U.S. Refuses Taiwan Request for New Fighter Jets-Report
Same story from Aviation Week…
Published: August 15, 2011 at 6:09 AM ET
TAIPEI (Reuters) – The United States has refused Taiwan’s request for 66 new F-16C/D fighter jets that China warned Washington would risk inflaming tensions between the two big powers, Defense News reported, citing a Taiwan defence official.
Taiwan has repeatedly asked Washington to agree to sell the advanced F-16 fighter jets, citing the need to counter the growing military strength of China, which deems the island an breakaway province that must eventually accept reunification, by force if necessary.
Neither Washington nor Taipei has made any formal announcement about the latest call for the fighters, but Defesce News (http://www.defensenews.com) said on Sunday that Taiwan had been told there would be no sale, citing Taiwan’s Ministry of National Defense.
“We are so disappointed in the United States,” the report quoted an unnamed Taiwan defence official as saying.
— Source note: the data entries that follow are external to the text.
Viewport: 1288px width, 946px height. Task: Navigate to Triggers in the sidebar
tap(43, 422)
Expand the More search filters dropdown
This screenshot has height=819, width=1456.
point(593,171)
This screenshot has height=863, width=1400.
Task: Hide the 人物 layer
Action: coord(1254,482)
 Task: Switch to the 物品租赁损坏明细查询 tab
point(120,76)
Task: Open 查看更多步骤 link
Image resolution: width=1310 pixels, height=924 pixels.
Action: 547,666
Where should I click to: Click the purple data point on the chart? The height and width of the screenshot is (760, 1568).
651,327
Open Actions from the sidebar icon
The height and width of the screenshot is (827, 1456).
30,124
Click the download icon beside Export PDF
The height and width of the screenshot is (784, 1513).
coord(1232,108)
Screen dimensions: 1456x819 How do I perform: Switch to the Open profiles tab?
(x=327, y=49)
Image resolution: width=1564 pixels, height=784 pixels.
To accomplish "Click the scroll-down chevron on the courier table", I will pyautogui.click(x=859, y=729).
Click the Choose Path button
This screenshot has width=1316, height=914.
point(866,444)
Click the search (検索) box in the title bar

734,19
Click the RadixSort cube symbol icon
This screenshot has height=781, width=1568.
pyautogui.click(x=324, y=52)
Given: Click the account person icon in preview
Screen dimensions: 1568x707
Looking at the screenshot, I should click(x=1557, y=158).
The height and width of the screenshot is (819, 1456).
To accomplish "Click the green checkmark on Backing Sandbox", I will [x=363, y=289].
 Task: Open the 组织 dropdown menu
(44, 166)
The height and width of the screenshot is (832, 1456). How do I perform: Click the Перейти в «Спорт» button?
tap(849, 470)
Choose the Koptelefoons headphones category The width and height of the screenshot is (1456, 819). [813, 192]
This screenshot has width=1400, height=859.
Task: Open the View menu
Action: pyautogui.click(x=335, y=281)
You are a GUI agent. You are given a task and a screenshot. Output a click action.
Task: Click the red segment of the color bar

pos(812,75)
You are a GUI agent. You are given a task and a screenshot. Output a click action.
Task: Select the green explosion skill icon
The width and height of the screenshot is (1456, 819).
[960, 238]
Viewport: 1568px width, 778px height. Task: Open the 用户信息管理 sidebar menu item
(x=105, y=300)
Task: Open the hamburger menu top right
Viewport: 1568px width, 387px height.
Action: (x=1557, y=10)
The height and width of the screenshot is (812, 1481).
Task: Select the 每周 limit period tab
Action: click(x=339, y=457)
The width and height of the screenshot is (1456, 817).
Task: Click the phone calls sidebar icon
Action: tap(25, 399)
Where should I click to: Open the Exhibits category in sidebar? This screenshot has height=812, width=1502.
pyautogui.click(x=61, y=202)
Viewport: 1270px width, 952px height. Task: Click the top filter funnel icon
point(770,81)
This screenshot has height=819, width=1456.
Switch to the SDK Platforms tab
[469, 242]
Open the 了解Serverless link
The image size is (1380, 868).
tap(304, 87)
“A U.S. Department of Defense (DoD) delegation arrived here last week to deliver the news and offer instead a retrofit package for (Taiwan’s) older F-16A/Bs,” the journal reported from Taipei.
Any fresh U.S. arms support to Taiwan is likely to raise hackles in Beijing, but the advanced fighter jets have been an especially touchy point for China, which this week will host U.S. Vice President Joe Biden.
The bitter debate in the U.S. Congress over spending and the downgrade of the U.S. sovereign credit rating by Standard & Poor’s drew blunt criticism from China’s state media, including a commentary that said the U.S. debt woes reflected its military overreach abroad.
Taiwan’s Defence Ministry said it could not comment on the report, as it had not heard from the United States.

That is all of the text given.